**Work instruction**
Only a number is wanted here: the count of lines in the data below where the string "search" occurs.

Saved data entries:
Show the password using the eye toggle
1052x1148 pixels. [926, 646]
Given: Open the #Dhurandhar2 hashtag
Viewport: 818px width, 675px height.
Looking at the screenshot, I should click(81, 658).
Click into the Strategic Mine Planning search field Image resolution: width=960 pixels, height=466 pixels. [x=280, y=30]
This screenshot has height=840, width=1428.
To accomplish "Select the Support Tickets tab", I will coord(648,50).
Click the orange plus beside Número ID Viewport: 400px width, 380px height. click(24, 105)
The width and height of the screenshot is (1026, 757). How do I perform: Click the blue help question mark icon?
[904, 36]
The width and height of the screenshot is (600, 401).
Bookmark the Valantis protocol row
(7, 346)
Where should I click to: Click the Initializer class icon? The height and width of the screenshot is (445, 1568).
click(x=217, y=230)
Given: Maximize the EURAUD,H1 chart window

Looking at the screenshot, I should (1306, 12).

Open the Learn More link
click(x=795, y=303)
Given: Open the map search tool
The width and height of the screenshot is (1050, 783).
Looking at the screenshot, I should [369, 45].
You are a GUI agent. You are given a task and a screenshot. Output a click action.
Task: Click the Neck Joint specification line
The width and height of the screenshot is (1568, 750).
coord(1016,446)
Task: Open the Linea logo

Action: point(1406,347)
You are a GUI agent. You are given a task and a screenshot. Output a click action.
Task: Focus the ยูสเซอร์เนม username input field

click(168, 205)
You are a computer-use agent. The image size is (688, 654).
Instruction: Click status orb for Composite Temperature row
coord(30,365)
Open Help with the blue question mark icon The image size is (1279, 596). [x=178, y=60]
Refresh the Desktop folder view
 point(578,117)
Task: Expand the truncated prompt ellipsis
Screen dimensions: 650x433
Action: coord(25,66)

**Written solution**
2